= Work required =
Your task is to copy the lines from the line containing "This screenshot has height=765, width=955." through the end of the listing below, both included, without any pictures.

= Source data =
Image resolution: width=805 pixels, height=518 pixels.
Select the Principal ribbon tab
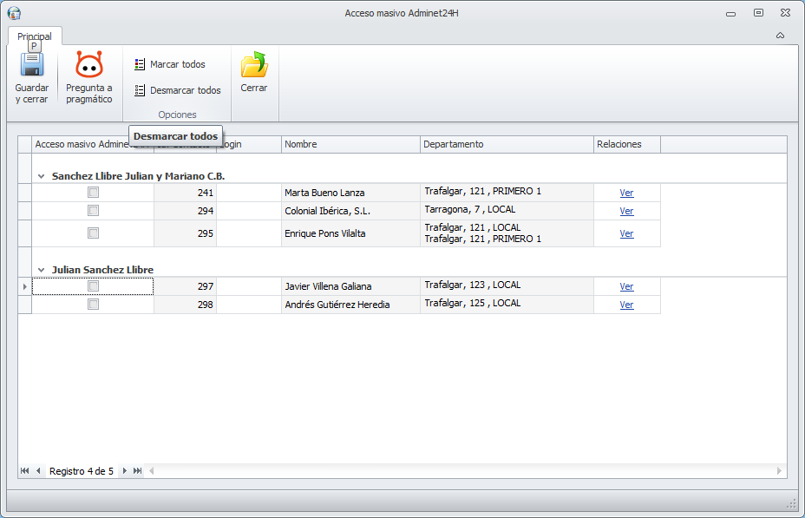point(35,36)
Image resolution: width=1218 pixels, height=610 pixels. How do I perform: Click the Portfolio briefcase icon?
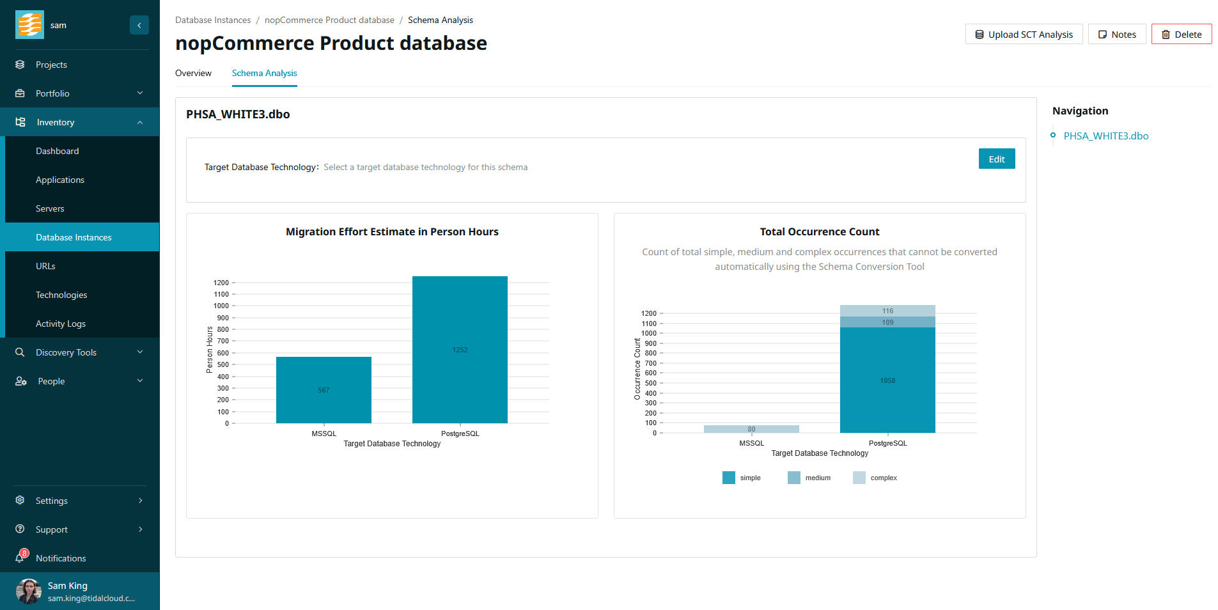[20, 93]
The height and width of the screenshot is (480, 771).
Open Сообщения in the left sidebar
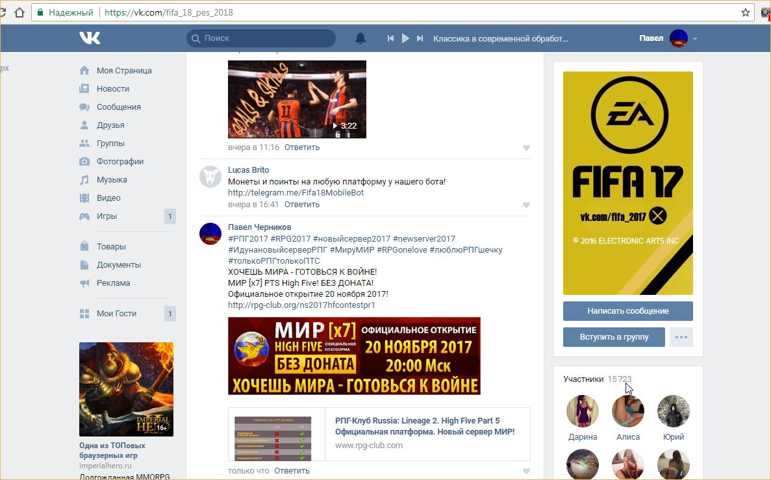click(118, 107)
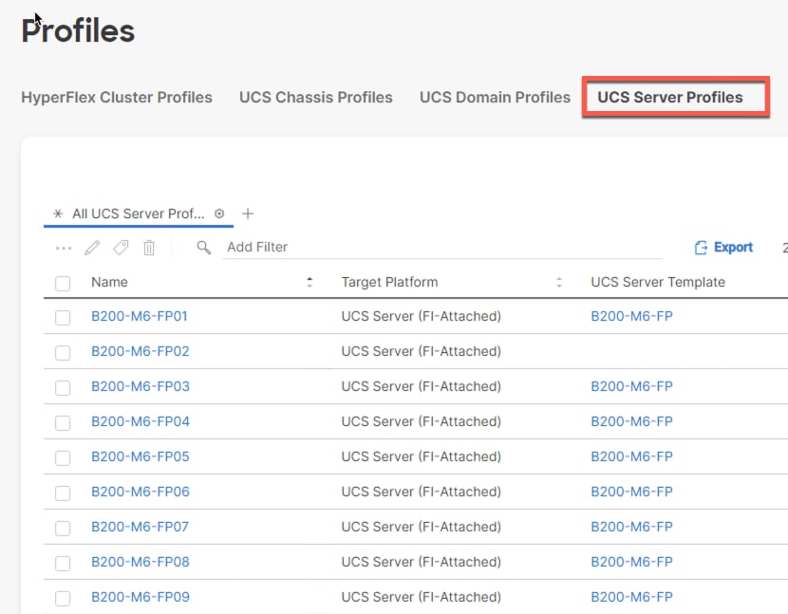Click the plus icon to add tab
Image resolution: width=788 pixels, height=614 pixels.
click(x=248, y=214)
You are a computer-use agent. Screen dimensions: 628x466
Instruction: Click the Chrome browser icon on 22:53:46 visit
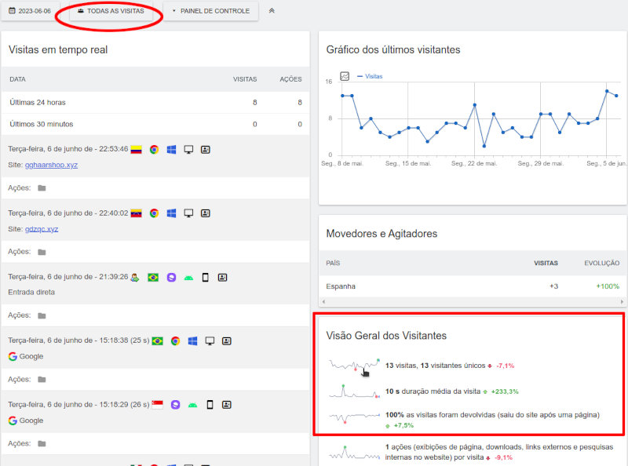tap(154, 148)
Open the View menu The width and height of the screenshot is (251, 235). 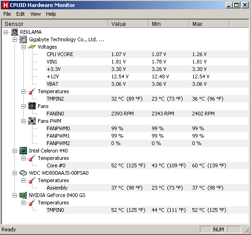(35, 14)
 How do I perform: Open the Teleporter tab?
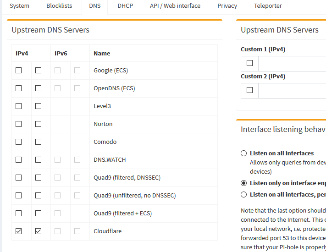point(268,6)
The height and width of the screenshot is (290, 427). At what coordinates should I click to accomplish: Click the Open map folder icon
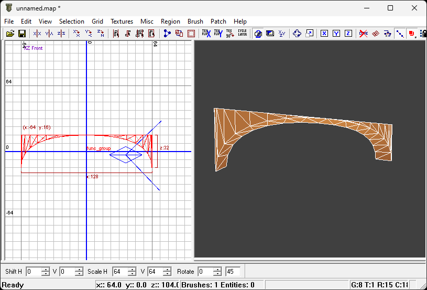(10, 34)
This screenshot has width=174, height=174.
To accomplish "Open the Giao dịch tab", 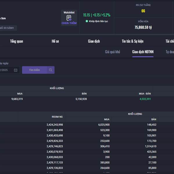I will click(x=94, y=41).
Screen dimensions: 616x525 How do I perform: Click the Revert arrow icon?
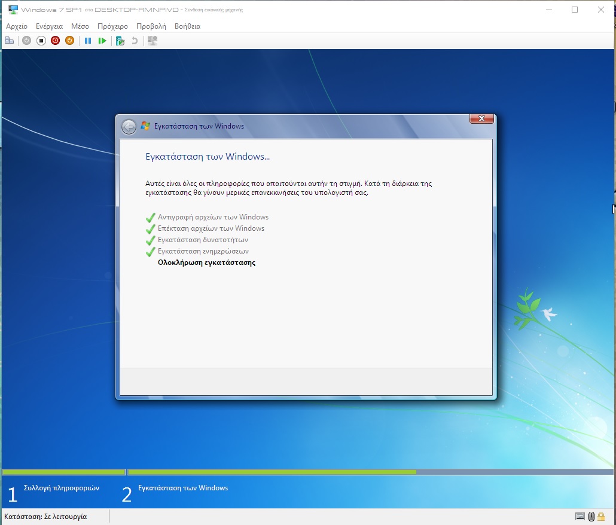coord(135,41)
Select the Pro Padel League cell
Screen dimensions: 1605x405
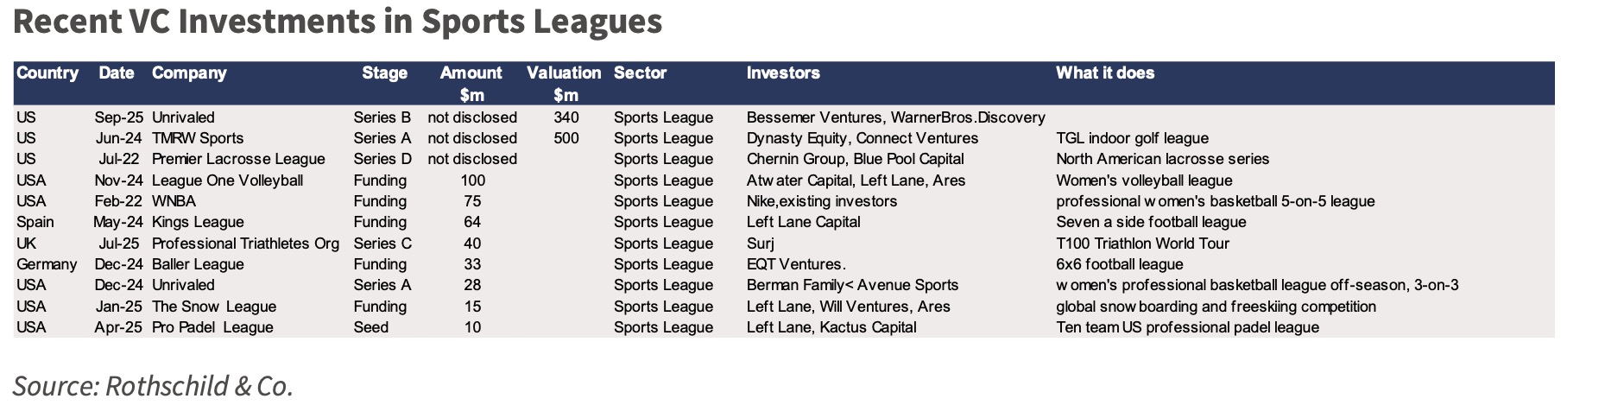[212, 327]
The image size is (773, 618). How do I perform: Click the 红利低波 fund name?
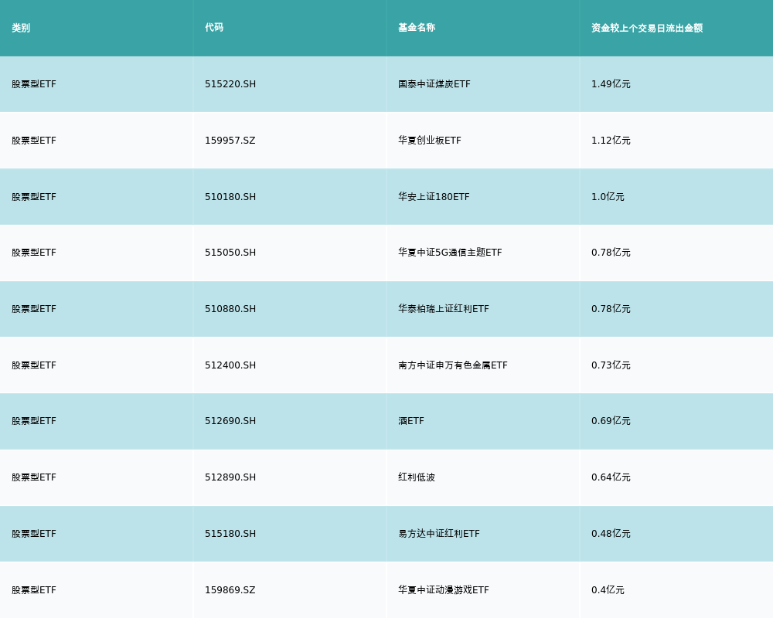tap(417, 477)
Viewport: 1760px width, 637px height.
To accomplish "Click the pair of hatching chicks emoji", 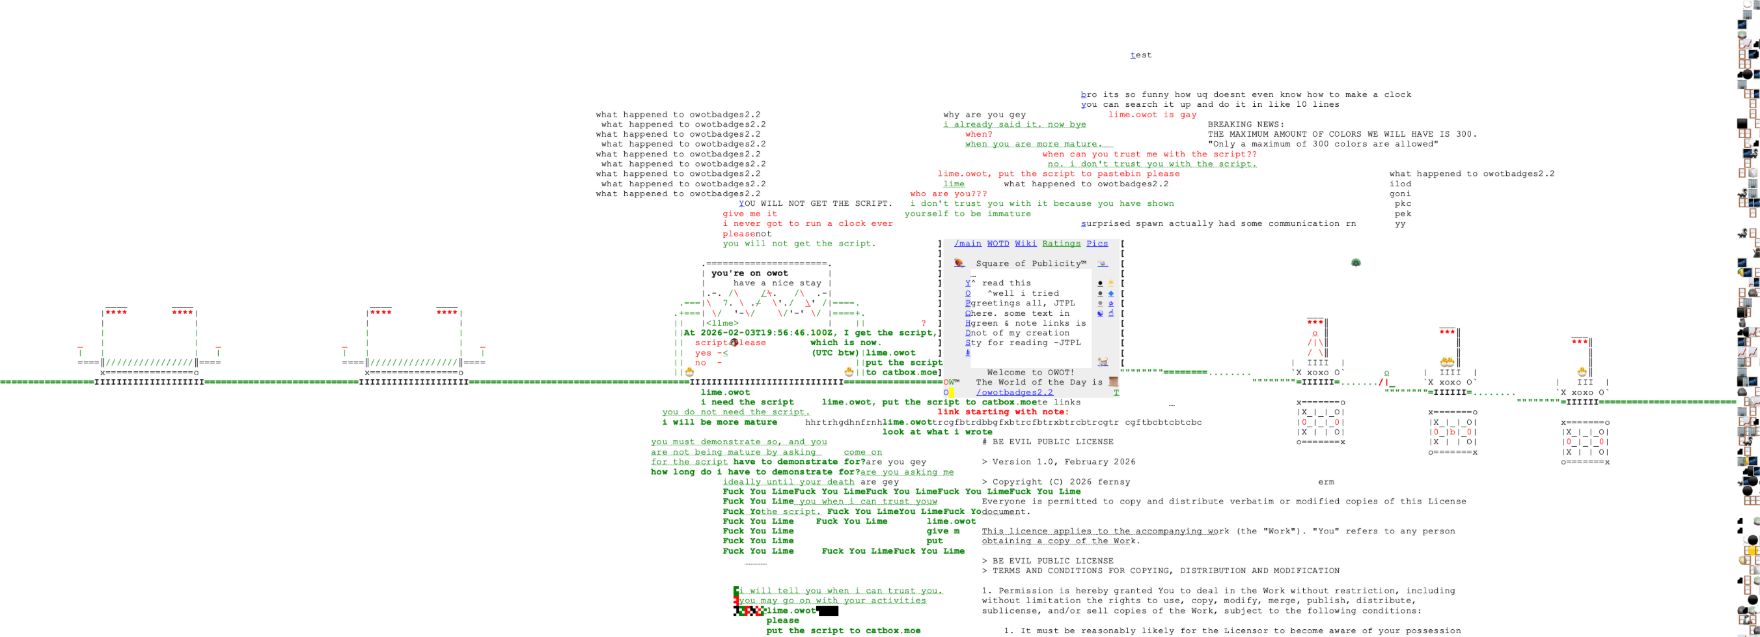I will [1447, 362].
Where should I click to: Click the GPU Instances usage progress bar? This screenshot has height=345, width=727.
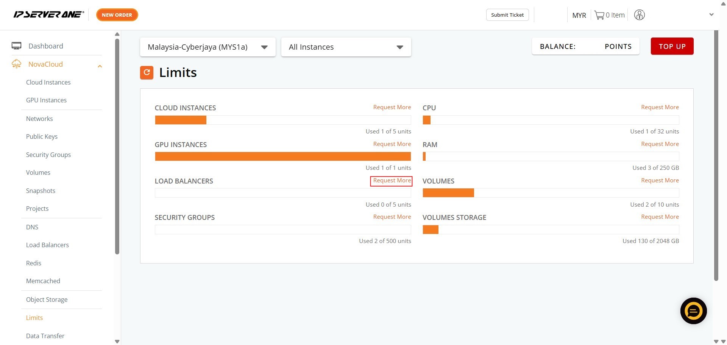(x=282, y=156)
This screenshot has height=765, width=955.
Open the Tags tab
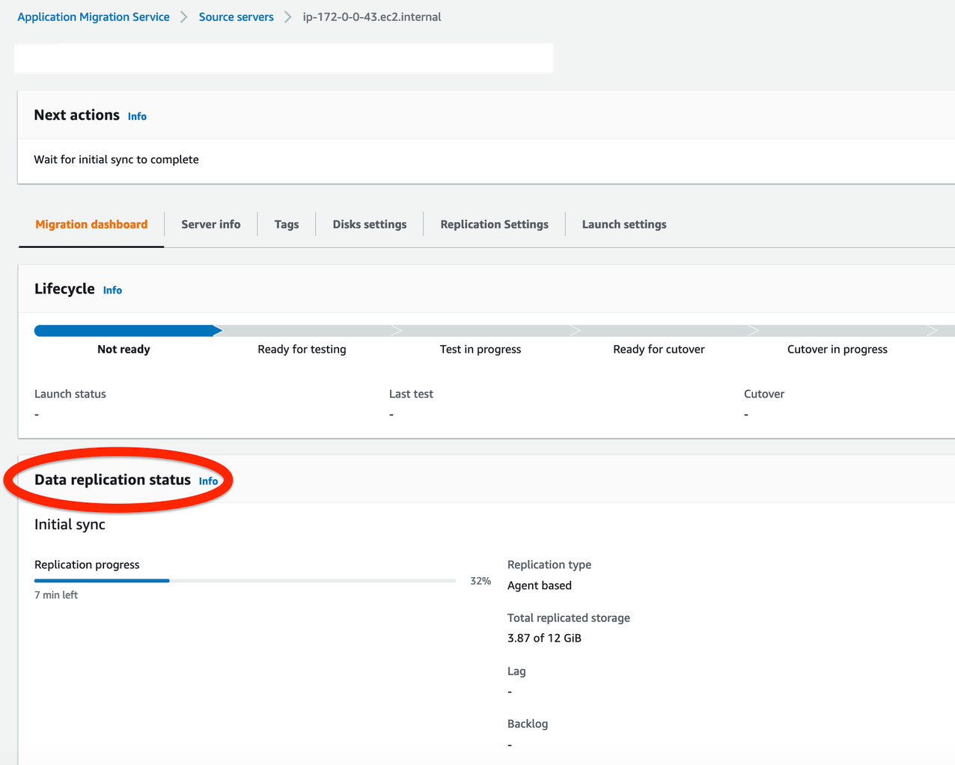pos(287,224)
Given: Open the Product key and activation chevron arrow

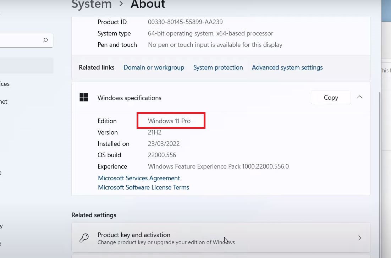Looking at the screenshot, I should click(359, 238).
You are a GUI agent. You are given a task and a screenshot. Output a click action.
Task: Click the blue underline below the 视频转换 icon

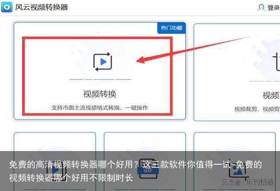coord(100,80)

= Exercise response =
This screenshot has height=765, width=955.
Open the Tags tab
pos(287,224)
Given: Open the Product key and activation chevron arrow

Looking at the screenshot, I should click(359, 238).
You are a GUI agent. You are given a task and a screenshot. Output a click action.
Task: Click the blue underline below the 视频转换 icon

coord(100,80)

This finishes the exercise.